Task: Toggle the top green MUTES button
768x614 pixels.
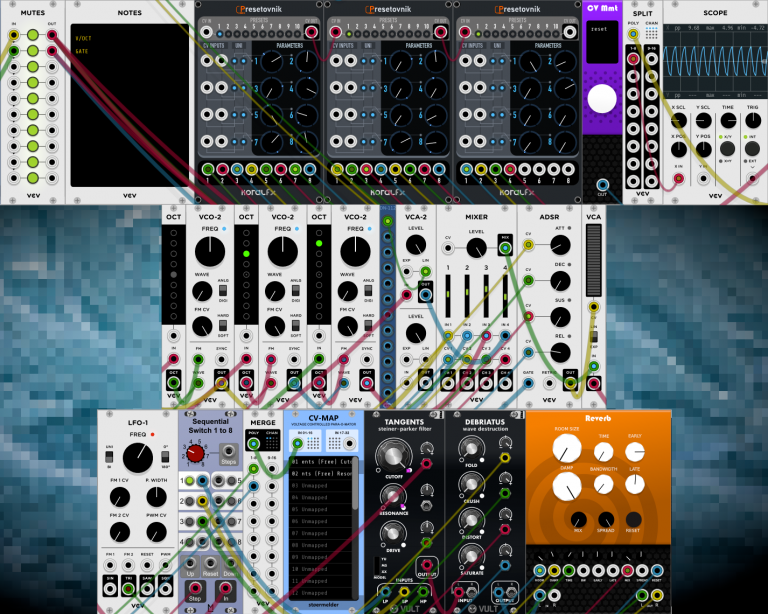Action: (33, 35)
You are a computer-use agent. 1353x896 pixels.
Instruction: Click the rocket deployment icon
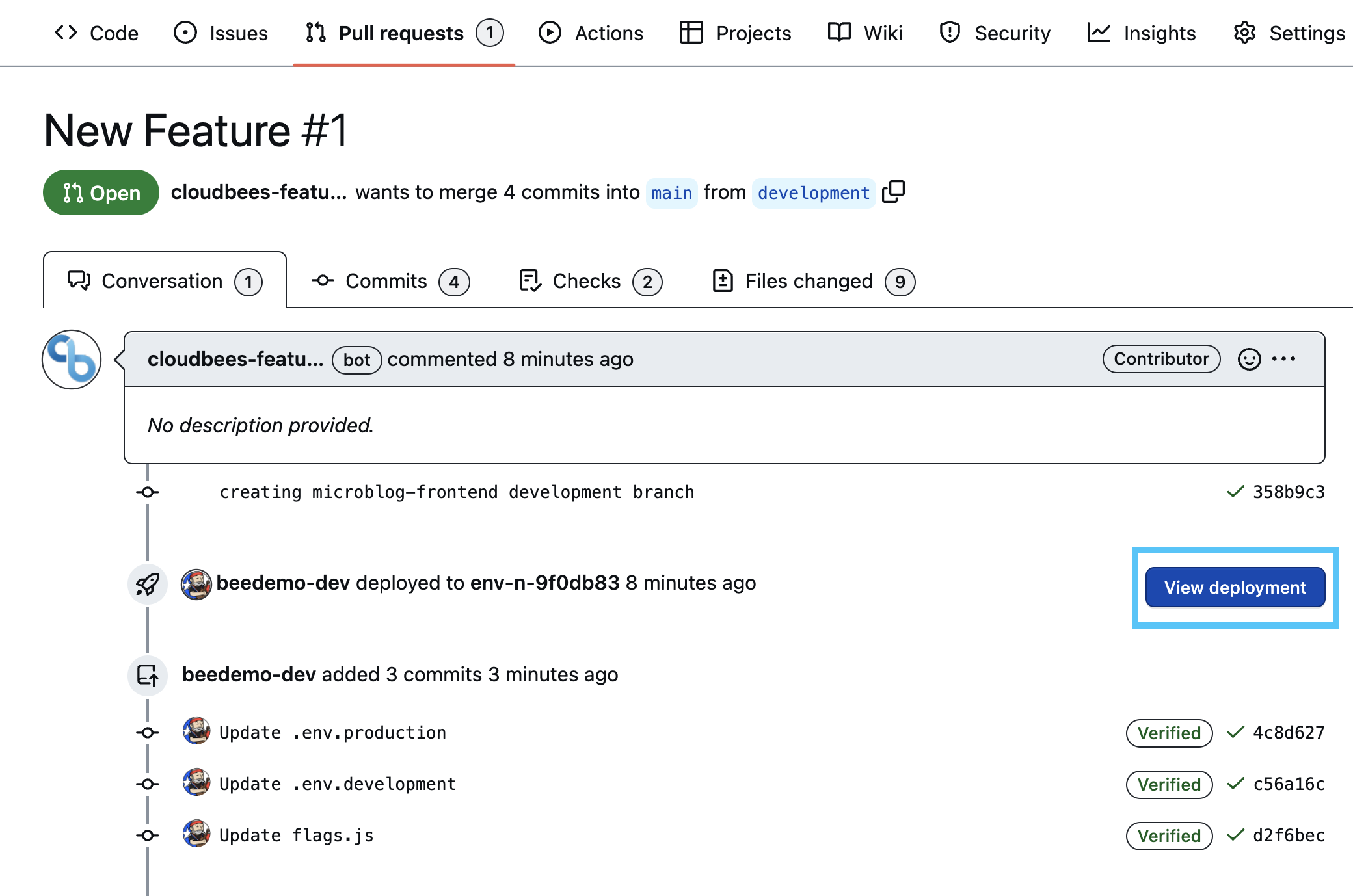pos(149,583)
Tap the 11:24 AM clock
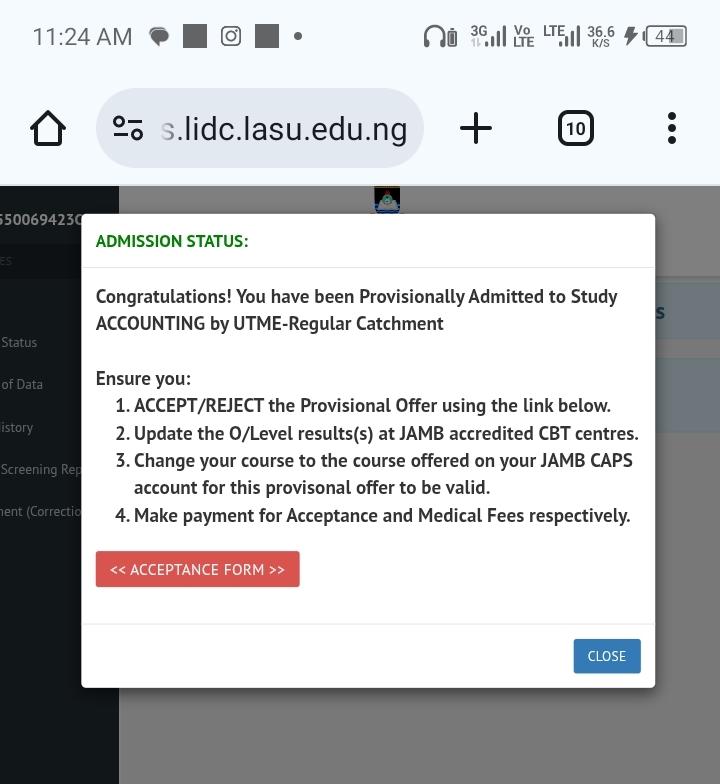Screen dimensions: 720x784 tap(82, 37)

----

* **What to work on**
Keep the pictures out of your copy, and repeat every entry above exactly.

* **Expected output**
Task: Toggle the top green MUTES button
768x614 pixels.
Action: (33, 35)
You are a computer-use agent. 1353x896 pixels.
Instruction: Click the rocket deployment icon
pos(149,583)
Tap the 11:24 AM clock
Screen dimensions: 720x784 tap(82, 37)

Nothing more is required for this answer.